▶ _Assignment_
Only the records, exactly as written, belong in the answer; pictures do not.

Excerpted data below:

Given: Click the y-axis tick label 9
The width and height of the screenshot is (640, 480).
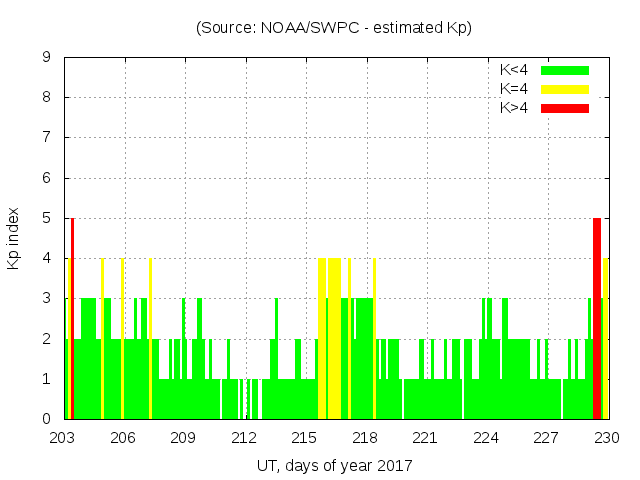Looking at the screenshot, I should 47,58.
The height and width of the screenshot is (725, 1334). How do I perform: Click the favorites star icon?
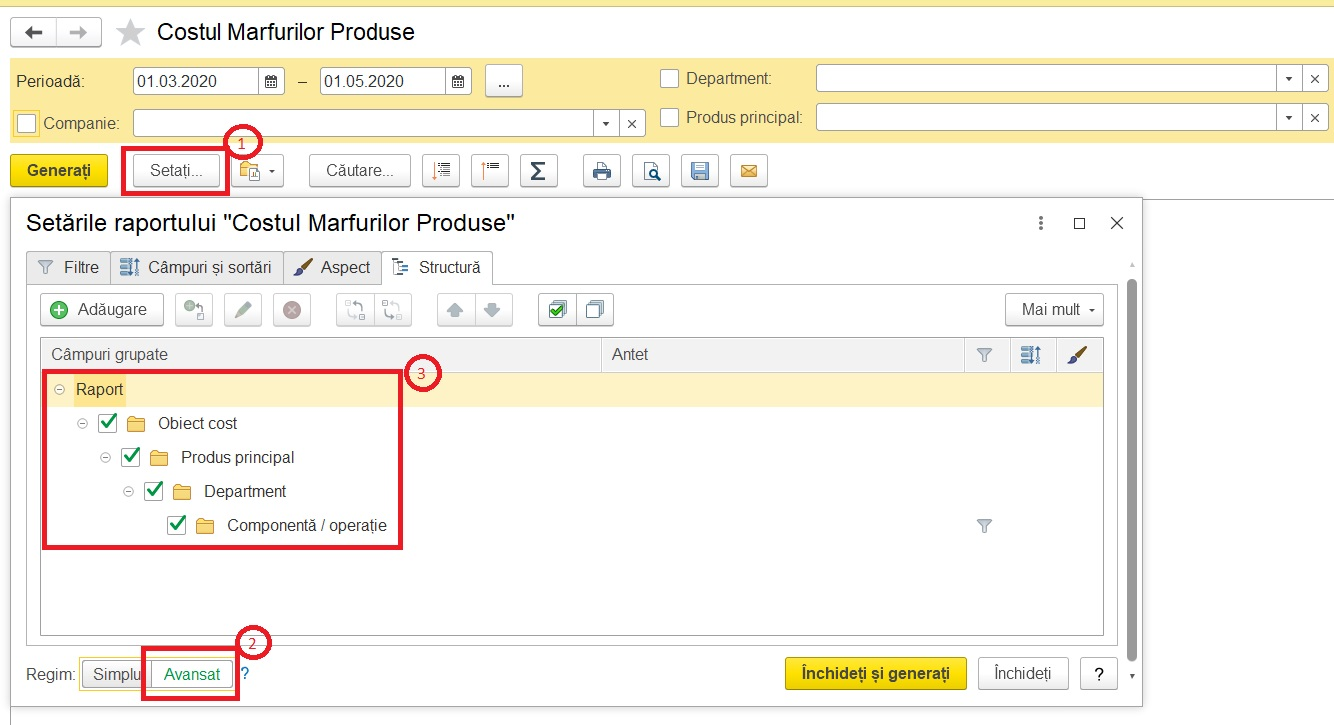coord(130,33)
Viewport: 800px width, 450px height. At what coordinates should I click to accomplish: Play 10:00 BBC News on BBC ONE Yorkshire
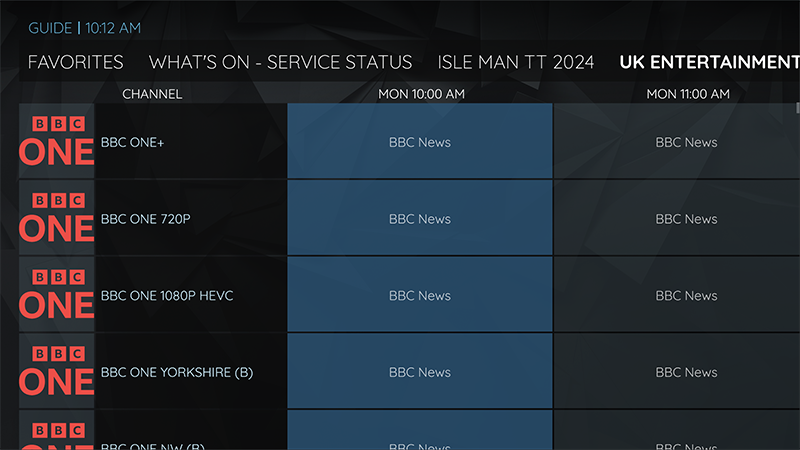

End of Excerpted data.

▶ _The answer_
Given: Click the y-axis tick label 9
The width and height of the screenshot is (640, 480).
Looking at the screenshot, I should 47,58.
The height and width of the screenshot is (725, 1334). How do I perform: Click the favorites star icon?
coord(130,33)
Viewport: 800px width, 450px height. At what coordinates should I click to accomplish: Play 10:00 BBC News on BBC ONE Yorkshire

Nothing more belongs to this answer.